1. You're using too small/too few holes. 
2. You're using a crummy bowl that has a poor heat conduction
3. You're underpacking the bowl.
 
I took Tangiers with me on a road trip in 2003 and I noticed no substantial changes in smoking condition based on altitude. Denver was fine. San Diego's altitude is similar to Florida's, or perhaps a smidge lower, I'd imagine. 
 
I didn't smoke in Holbrook, AZ because there was a huge fire and it was like wading through an incinerator outside, so I just holed up in my room. 
 
In Michigan, using very hard well water, the flavor was significantly impaired. Michigan has extensive iron reserves and the resultant water quality from unprocessed water is quite poor. 
 
Those are the only two things I noticed. Also, acclimation was not ever an issue. Watermelon smoked fine in Denver, for instance. As did Kashmir Peach.  Well, acclimation could have been an issue in Central Michigan, it smoked so awful from the water, I'd never have known. I also smoked it at a little above freezing in a yard metal-sided workshop.
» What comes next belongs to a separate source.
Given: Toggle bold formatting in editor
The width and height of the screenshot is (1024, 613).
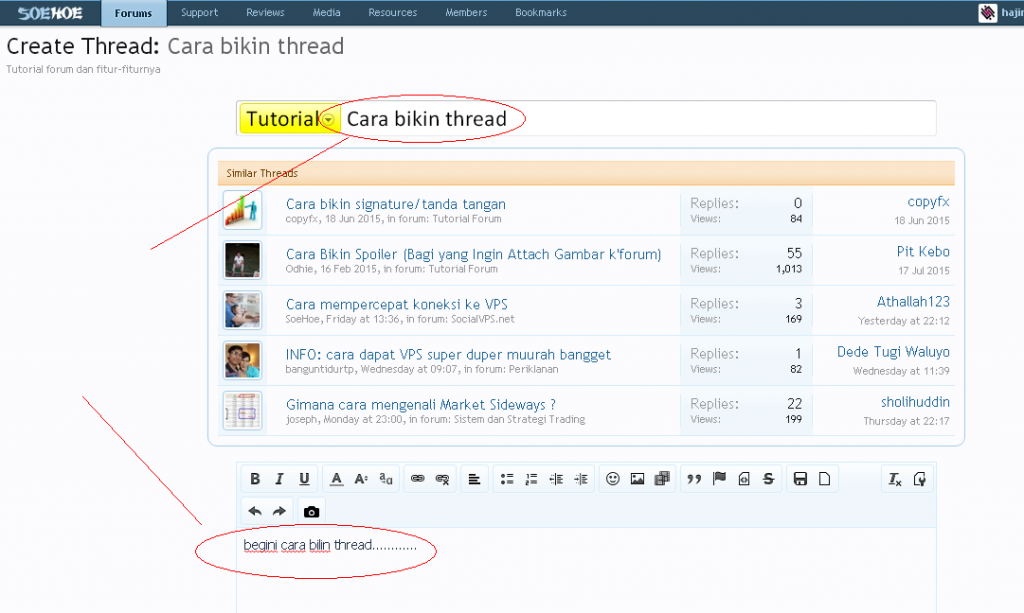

I'm not sure if you were replying to the guy that said it took him 10 minutes, or to me (the OP). The problem is not acclimation or the amount of time it takes to get the bowl smoking. It is more about how much heat/coal is to be used. I've used big holes and it seems to take a lil more heat when I do (but easier to manage if I use too much heat). I'll quote myself on all the different ways I've tried.

I've tried everything. Dense pack, light/sprinkle pack, high pack, low pack, medium dense pack, lots of big holes, few big holes, lots of small holes, few small holes.  There are some methods I've left out of the list, but that's just an example of what I've tried.
 
If anyone came down to Florida, I'd gladly invite them over to see if they can get it working better down here.  I still have japs to try out again too.

BTW, I store my coals in a screw lid container (from a powdered supplement), in case anyone was wondering and I'm using a Tangiers Pico Bowl.